▶ _Data records_
* * * * * * * * *

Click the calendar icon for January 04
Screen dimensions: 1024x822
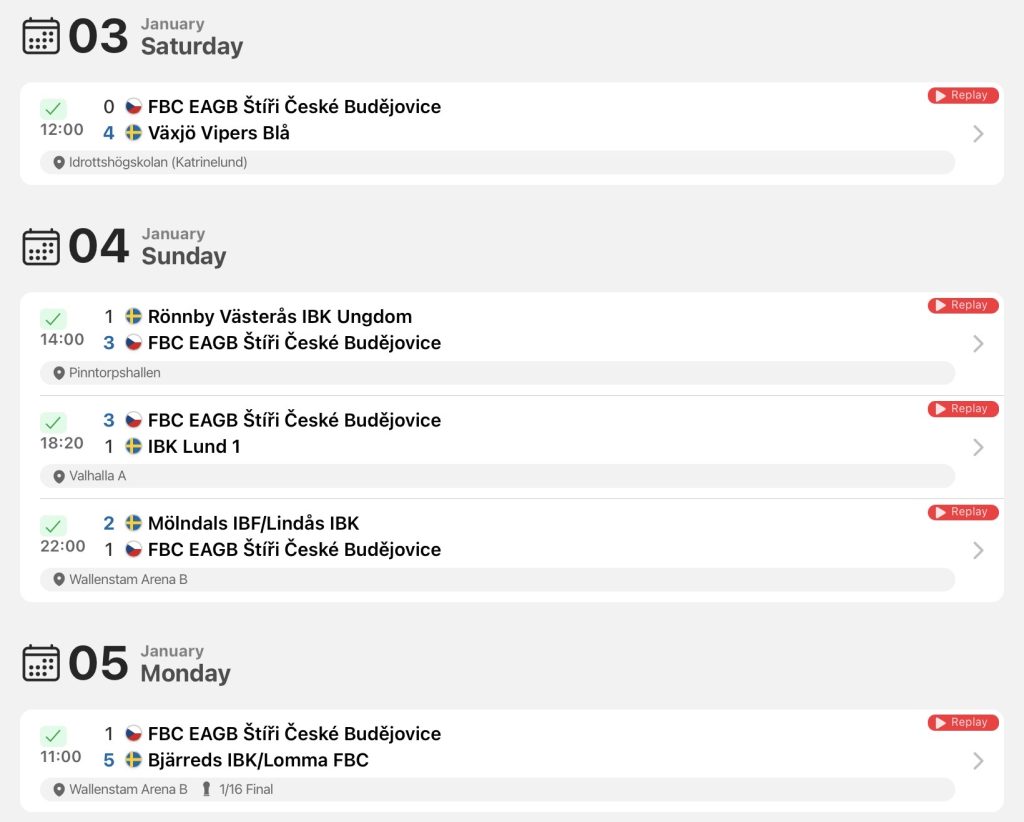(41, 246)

* * * * * * * * *

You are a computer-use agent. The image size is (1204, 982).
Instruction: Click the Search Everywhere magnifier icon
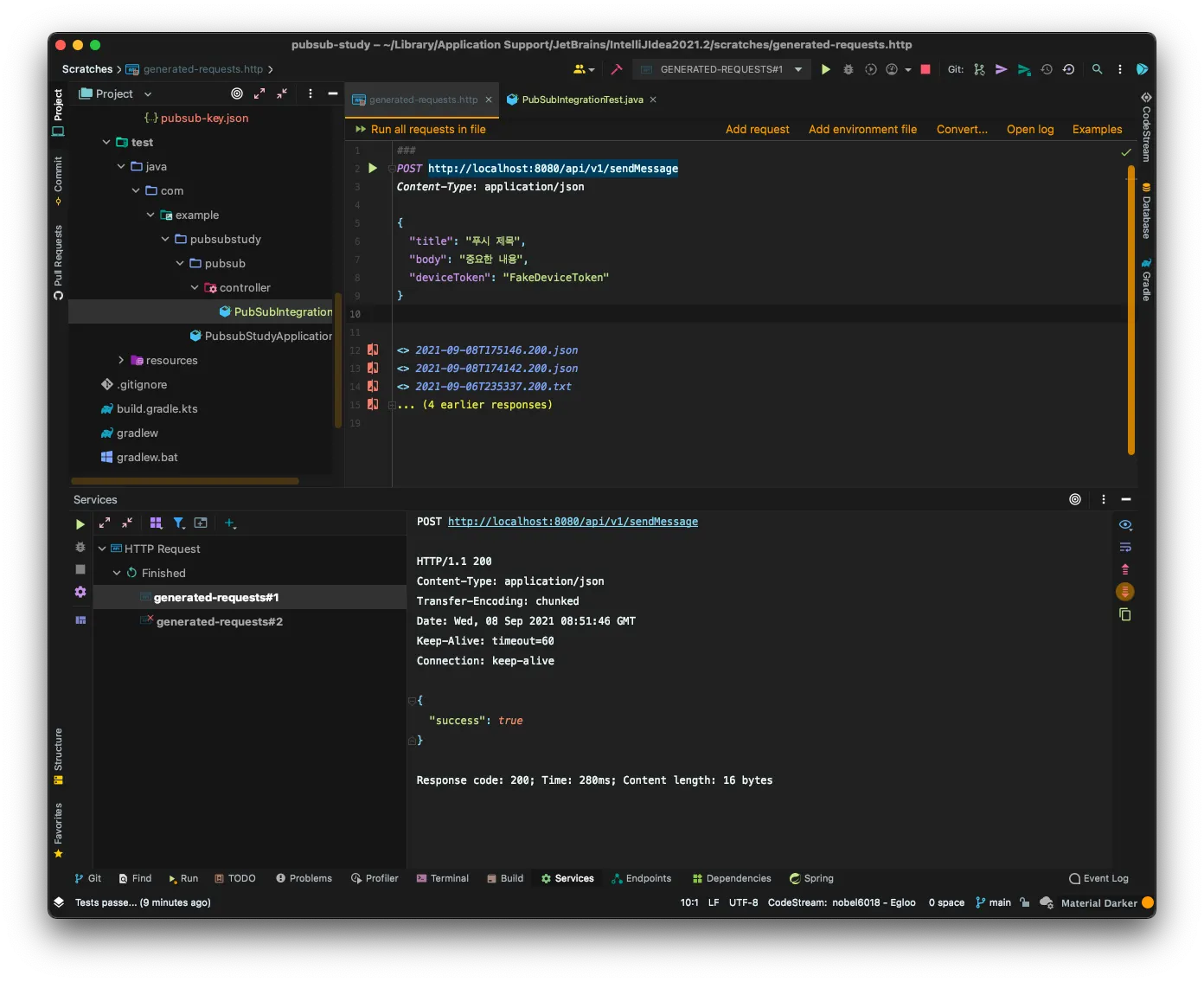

* * * * * * * * *

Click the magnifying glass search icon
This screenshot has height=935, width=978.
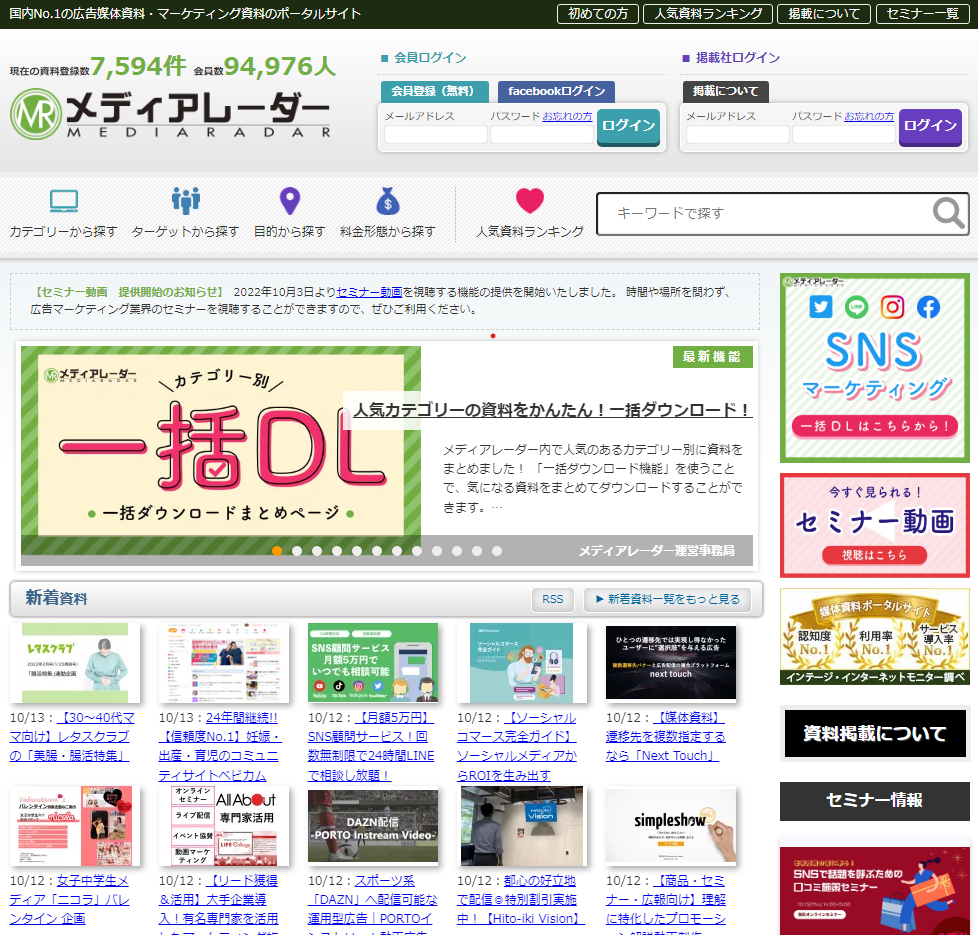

* * * * * * * * *

▶ _Task statement_
Repeat exactly the lines above from the one with "You are a computer-use" up to and including the one with "Instruction: Click the". No other line belongs in the reply.

▶ _Answer to the exercise_
You are a computer-use agent. The image size is (1204, 982).
Instruction: Click the Search Everywhere magnifier icon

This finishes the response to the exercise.